Having that one man as a focal point is a boon from a storytelling point of view, but introduces its own problems. Father Christopher comes from an interesting background, has a great deal of personal charisma, and is very good on camera. He's clearly media-savvy enough to see director Bill Haney as a potential ally in his crusade, and gets a lot of face time, both in one-on-one interviews and leading the filmmakers through the bateys. Still, Father Christopher's story proves to be a bit of a distraction; we don't need to spend ten minutes in the middle of the movie learning about his privileged childhood, for instance. As a result, the film at least partly succumbs to the trap of familiarity: Zeroing in on the rich white man when the vast majority of the victims are poor and black.

(And even while doing that, the filmmakers seem to leave a few obvious questions unasked.

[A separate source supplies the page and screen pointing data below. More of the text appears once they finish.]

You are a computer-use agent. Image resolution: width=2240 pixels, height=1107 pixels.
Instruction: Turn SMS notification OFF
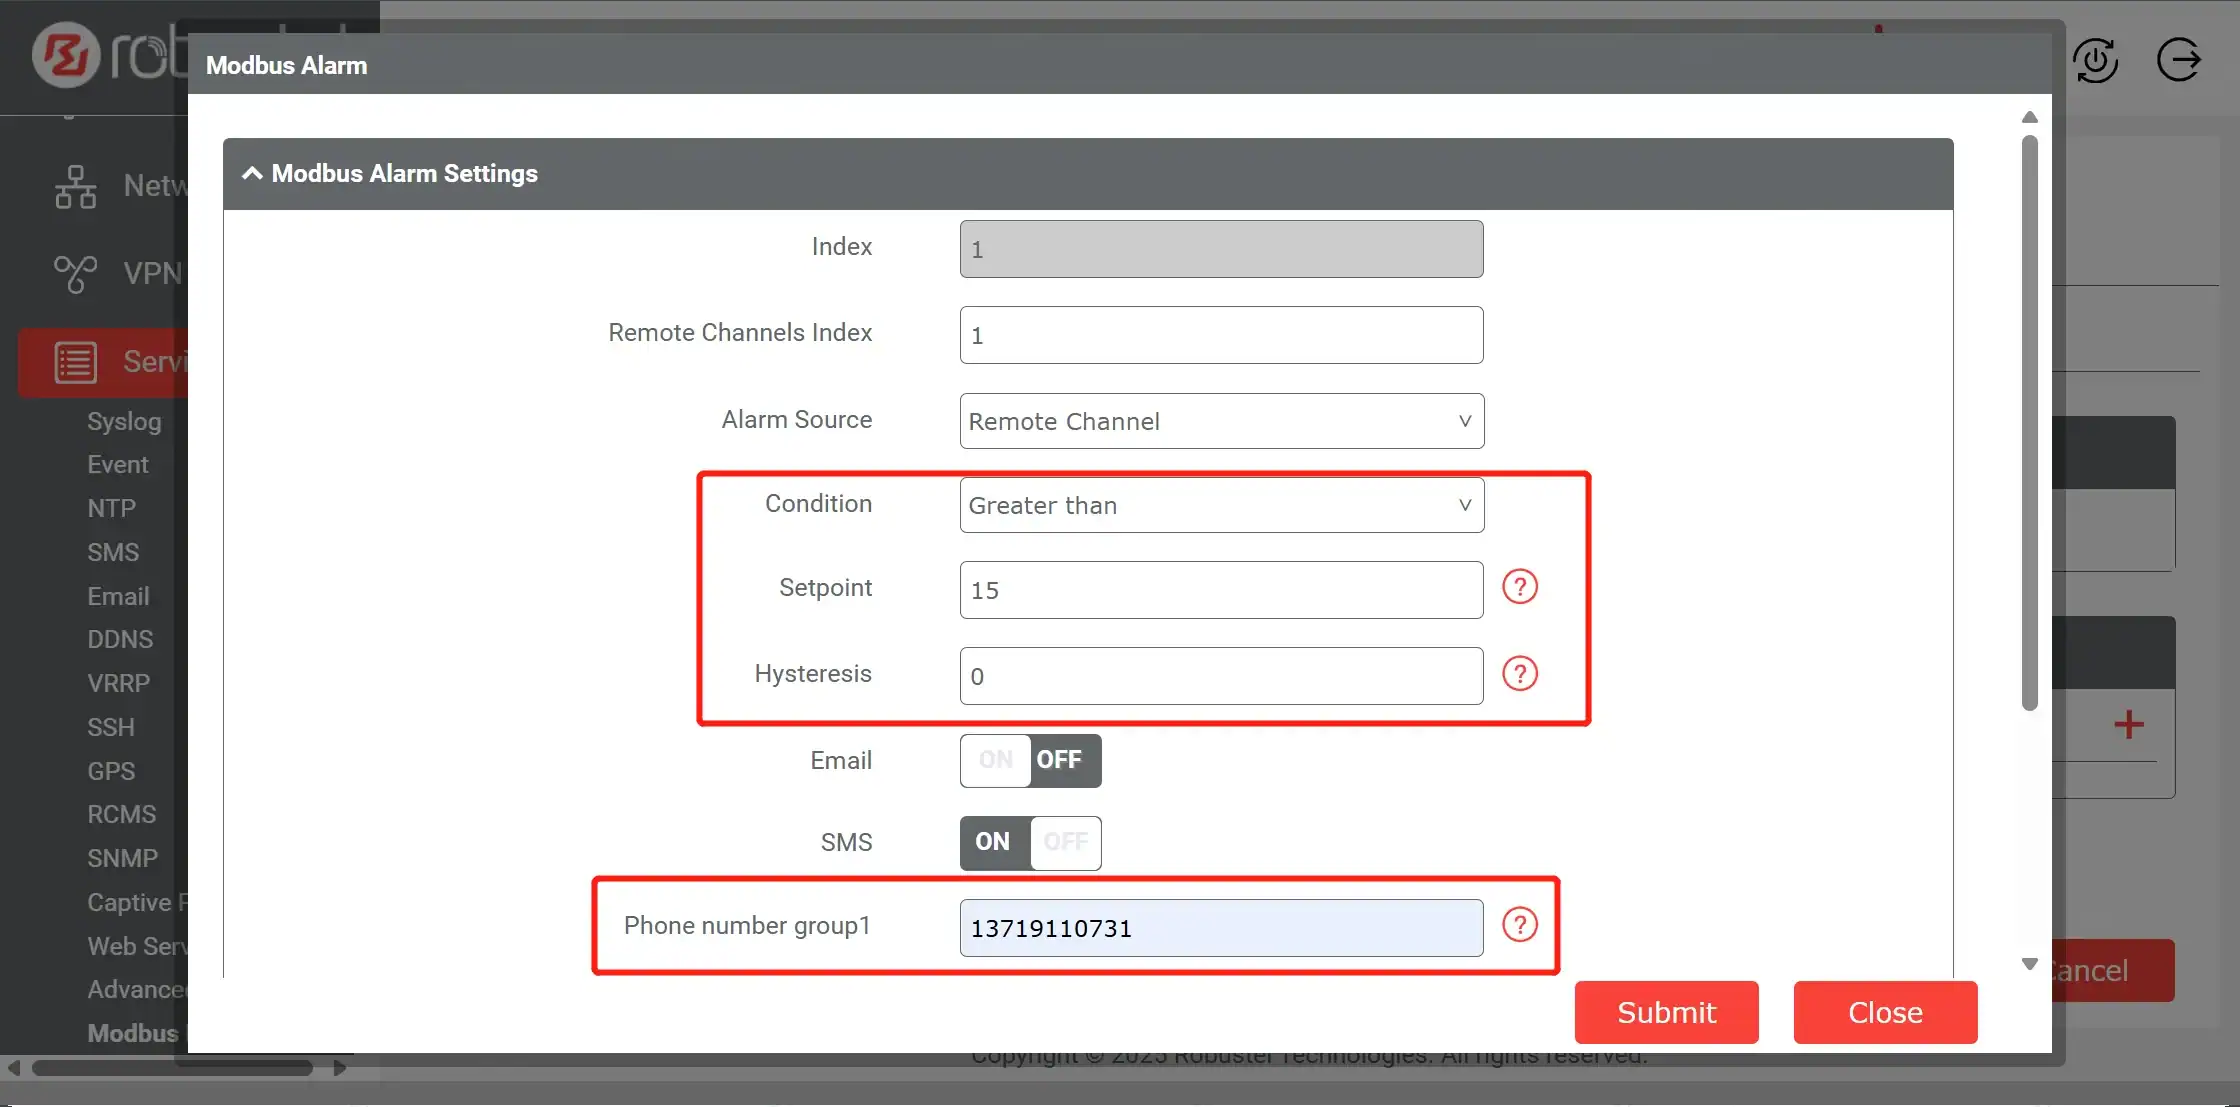tap(1065, 842)
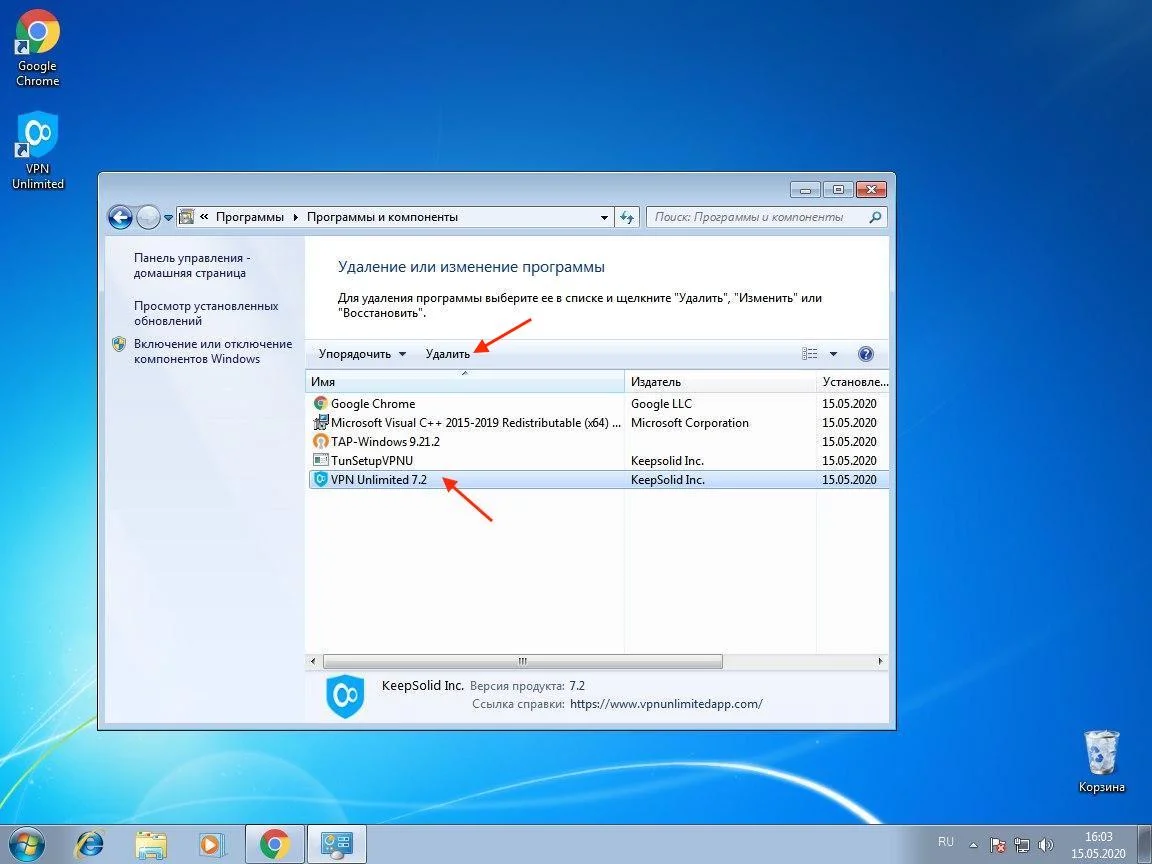Open Просмотр установленных обновлений link
1152x864 pixels.
206,313
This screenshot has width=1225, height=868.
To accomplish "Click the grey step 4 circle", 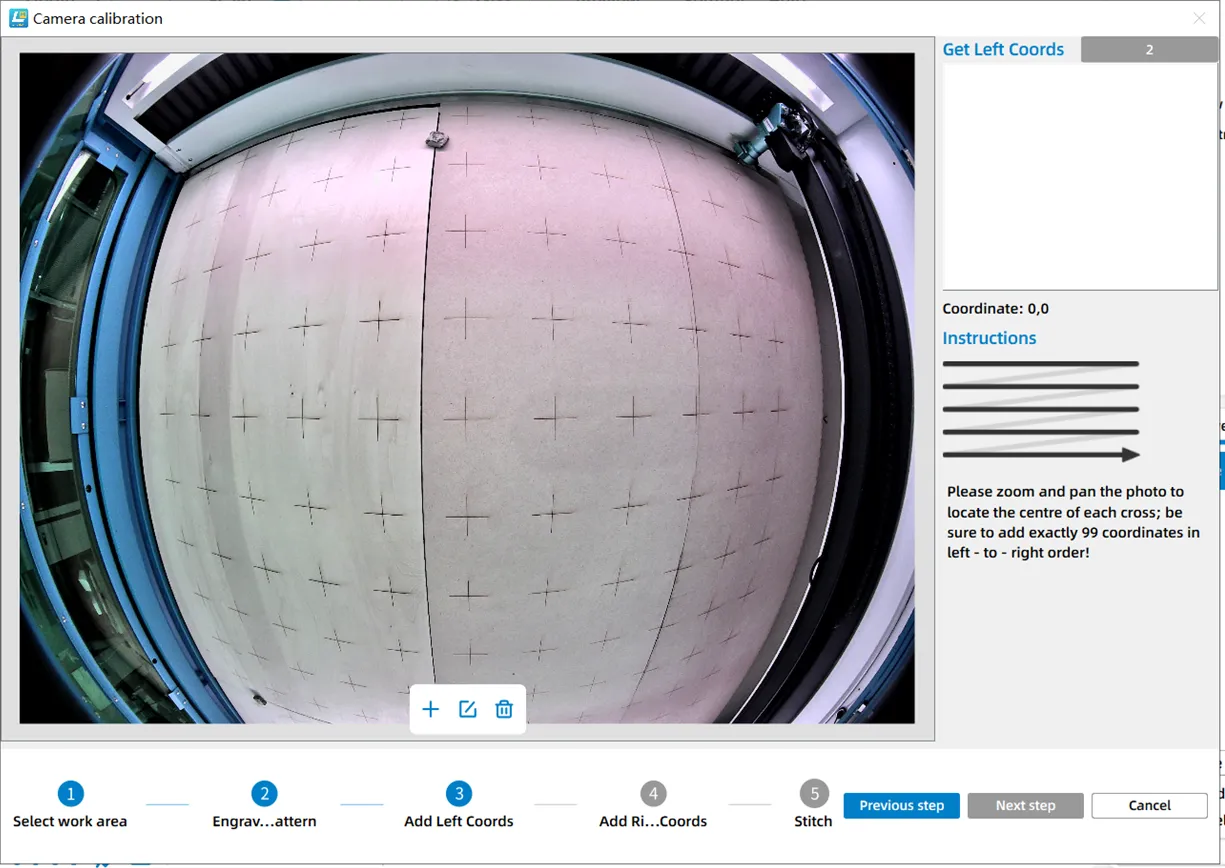I will pyautogui.click(x=653, y=794).
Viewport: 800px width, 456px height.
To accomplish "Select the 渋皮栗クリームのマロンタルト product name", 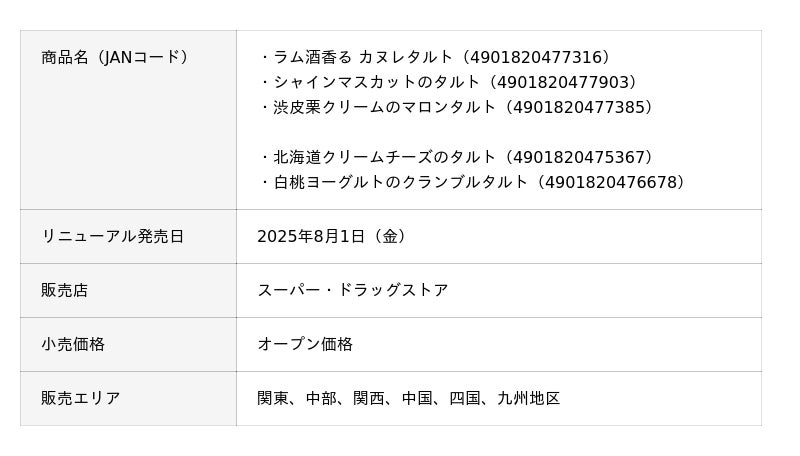I will [384, 107].
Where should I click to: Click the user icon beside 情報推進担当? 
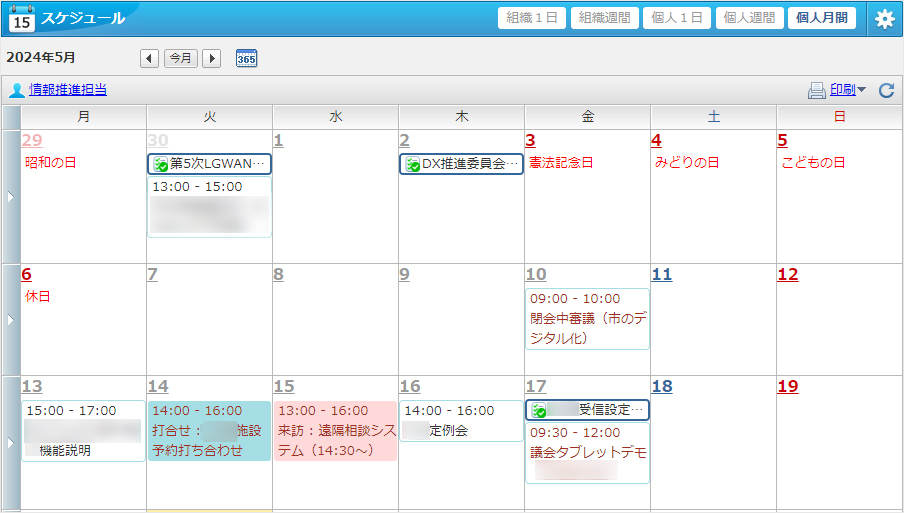pos(17,91)
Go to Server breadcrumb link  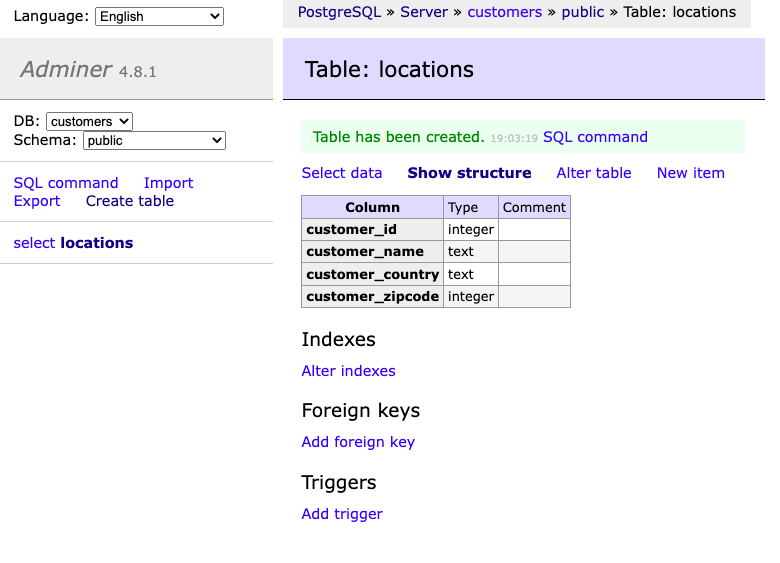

For instance, we're told that the Hartley family fortune comes from jams and jellies; it seems almost natural to ask if they use Dominican sugar, or if they've changed their practices because of Christopher's work. This irony is goes uncommented upon.)

Of course, many of the other players are not going to be willing to appear on-screen anyway. The Vicinis are described as secretive in any event, so it's not surprising that none appear to be interviewed. Their head of security, Mertité, is seen from afar and looms large in the other characters' descriptions, but never comments directly. We do get to see videotaped footage of Dario, one of the "recruiters" who brings Haitians across the border and actually came to Father Christopher seeking justice when the Vicinis didn't pay him. And maybe Father Pedro Ruquay, another priest actively seeking better treatment, simply did not want to participate as much as Father Christopher.

For all that, Haney and company do a good job of putting the documentary together, although the graphics in front of a stark image of pouring sugar can sometimes be a little overwrought (as is the sometimes superfluous narration by Paul Newman). They do manage to talk to a lot of people and get their cameras into interesting places. They also manage to show a lot of the concrete good that Father Christopher and company have accomplished, making the film more than just a simple snapshot.

Of course, it's an evolving situation; things have already changed for better and worse since the film has finished shooting. Not so much that what we see is no longer important or interesting, though, and even if it someday is, the story itself is still a good one.